Roma, 17 ott. (AdnKronos) – “Chi va in piazza è libero di scegliere, ma bisogna superare la cultura che tiene insieme essere di lotta e di governo”. Valeria Fedeli chiama a una scelta di responsabilità i colleghi parlamentari del Pd che hanno annunciato la loro partecipazione alla manifestazione del 25 della Cgil contro il Jobs act.
“Io ho grande rispetto per chiunque decide di andare in piazza -ha spiegato la vice presidente del Senato agli ‘Incontri Adnkronos’-. Io non vado e lo faccio sapendo che adesso ho un’altra responsabilità, ma in continuità con le scelte che ho fatto in passato. Se pensassi che la manovra o le altre scelte del governo sono contro il mondo del lavoro ragionerei sulla mia collocazione politica e farei la scelta di non essere più del Pd”.

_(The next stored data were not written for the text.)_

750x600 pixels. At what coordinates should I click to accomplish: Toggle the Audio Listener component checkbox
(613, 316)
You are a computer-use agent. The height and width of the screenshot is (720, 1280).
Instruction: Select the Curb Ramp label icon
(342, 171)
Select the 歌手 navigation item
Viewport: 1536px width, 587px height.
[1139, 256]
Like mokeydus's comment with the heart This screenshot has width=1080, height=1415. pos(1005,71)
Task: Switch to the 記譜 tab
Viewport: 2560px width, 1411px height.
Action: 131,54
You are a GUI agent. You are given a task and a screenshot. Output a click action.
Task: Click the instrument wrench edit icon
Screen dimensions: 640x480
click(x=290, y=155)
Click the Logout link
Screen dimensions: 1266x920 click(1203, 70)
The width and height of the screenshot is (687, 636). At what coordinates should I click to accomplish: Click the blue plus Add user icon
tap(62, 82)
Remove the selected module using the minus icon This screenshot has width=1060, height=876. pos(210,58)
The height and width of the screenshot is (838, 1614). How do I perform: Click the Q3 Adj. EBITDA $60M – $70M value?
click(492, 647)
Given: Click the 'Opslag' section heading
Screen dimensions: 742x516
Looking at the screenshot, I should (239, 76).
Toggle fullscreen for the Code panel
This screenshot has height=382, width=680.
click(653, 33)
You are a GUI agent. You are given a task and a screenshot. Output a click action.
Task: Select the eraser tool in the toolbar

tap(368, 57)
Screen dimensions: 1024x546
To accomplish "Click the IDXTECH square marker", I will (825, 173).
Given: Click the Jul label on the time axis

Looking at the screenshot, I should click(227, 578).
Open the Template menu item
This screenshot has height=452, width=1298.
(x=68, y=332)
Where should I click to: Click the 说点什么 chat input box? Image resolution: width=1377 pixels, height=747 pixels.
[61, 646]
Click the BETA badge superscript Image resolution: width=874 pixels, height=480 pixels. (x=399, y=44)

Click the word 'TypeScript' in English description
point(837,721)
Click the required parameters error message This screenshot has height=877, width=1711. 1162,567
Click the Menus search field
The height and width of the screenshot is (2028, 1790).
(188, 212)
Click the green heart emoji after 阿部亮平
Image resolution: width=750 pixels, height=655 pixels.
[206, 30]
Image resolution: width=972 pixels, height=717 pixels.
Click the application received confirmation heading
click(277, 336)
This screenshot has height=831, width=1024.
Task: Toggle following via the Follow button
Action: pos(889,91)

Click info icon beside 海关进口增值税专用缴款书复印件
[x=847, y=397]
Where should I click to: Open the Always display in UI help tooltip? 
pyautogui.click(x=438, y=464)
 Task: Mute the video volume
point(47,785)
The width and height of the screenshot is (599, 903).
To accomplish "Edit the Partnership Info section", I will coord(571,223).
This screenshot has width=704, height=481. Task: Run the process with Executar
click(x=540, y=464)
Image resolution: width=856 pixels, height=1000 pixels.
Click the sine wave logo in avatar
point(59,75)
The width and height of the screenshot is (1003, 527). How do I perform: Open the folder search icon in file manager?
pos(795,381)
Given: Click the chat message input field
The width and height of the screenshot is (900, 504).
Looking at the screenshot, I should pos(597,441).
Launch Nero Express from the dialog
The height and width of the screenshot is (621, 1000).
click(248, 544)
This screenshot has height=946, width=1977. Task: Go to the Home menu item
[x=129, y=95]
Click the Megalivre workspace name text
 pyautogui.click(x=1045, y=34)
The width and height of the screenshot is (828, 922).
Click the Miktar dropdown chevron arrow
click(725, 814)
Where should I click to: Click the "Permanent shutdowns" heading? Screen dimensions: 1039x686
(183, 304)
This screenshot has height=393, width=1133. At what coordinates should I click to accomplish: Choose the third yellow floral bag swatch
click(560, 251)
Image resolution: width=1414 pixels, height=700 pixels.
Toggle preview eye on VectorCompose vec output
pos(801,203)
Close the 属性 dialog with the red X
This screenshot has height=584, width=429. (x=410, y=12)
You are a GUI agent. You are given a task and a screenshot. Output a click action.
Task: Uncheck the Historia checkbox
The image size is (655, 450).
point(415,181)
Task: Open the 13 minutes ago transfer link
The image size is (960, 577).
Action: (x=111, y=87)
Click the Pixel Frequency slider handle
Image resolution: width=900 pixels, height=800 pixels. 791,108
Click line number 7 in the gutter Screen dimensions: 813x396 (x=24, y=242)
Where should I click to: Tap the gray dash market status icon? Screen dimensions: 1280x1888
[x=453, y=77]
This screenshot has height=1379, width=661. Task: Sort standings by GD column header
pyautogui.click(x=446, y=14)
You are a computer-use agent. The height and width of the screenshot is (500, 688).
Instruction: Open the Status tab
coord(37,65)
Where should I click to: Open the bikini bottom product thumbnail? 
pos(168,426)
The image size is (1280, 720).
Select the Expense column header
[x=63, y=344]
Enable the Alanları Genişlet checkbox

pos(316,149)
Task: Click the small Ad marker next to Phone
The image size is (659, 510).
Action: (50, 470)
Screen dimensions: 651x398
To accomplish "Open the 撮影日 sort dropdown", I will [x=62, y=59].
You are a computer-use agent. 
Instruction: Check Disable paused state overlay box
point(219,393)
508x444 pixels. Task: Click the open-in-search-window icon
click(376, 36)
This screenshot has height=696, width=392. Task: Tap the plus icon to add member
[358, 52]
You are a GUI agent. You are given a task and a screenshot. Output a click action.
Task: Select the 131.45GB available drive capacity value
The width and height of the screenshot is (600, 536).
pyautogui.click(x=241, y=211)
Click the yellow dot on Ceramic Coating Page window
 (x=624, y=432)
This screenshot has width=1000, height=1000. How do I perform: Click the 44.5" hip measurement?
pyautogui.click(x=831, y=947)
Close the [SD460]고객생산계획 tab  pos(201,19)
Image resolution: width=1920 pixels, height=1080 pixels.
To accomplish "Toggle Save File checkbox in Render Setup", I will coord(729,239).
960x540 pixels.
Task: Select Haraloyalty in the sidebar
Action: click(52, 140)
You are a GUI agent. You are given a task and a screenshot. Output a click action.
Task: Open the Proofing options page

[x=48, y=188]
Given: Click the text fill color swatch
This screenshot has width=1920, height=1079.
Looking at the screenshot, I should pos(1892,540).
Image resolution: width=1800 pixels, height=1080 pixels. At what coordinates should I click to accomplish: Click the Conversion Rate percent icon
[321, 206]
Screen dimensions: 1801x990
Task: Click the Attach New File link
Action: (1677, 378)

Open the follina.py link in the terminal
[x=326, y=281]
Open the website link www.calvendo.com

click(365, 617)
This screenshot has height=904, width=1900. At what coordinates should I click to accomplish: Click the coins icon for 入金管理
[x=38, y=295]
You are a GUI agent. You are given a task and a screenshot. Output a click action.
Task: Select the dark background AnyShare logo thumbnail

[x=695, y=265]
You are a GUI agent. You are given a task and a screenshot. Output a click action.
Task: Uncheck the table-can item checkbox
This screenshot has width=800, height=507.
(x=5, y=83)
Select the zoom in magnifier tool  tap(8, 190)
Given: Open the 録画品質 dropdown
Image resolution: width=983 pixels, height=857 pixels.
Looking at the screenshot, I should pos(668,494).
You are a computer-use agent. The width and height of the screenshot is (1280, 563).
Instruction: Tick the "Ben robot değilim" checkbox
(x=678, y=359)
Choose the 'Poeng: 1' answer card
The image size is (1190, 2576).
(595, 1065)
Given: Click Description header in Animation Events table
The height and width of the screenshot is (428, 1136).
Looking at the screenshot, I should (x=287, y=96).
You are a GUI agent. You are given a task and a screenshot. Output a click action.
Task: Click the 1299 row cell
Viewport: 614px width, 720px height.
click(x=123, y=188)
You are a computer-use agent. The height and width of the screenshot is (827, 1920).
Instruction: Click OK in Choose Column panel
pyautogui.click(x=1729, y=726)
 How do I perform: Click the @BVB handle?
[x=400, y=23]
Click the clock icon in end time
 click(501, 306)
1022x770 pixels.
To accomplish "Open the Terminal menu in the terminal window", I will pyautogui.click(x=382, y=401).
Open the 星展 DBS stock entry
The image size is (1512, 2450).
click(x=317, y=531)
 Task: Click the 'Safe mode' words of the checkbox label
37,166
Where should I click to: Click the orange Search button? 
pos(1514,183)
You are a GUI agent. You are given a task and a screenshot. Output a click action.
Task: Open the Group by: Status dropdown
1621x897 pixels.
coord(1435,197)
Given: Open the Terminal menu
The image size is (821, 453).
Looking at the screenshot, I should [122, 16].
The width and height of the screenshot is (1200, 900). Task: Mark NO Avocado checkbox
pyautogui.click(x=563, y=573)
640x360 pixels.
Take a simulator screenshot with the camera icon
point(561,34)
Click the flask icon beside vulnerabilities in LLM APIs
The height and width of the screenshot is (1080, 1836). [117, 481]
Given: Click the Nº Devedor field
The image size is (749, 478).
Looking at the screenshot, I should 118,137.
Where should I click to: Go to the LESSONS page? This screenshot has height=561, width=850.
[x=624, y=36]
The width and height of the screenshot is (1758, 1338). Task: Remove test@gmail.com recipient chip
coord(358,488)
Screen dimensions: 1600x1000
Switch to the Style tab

Per la Fedeli si tratta di “un atto di serietà. Dividersi nel Pd sui problemi del mondo del lavoro è una cosa che porta grande sofferenza, ma i miei maestri nella Cgil mi dicevano che bisogna essere chiari nell’assunzione delle responsabilità. Ci vuole coerenza. Andare a una manifestazione contro le politiche del tuo partito non aiuta nessuno, nemmeno ascoltare quelle stesse piazze”.